(Saved entries)
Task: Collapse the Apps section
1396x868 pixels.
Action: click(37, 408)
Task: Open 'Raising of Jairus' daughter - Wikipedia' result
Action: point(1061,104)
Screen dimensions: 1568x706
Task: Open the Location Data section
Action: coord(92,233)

-- What you have to do --
Beginning with the first line above, transcribe all of the data exactly.

-- Answer --
Task: Collapse the Apps section
1396x868 pixels.
Action: click(37, 408)
Task: Open 'Raising of Jairus' daughter - Wikipedia' result
Action: point(1061,104)
Screen dimensions: 1568x706
Task: Open the Location Data section
Action: coord(92,233)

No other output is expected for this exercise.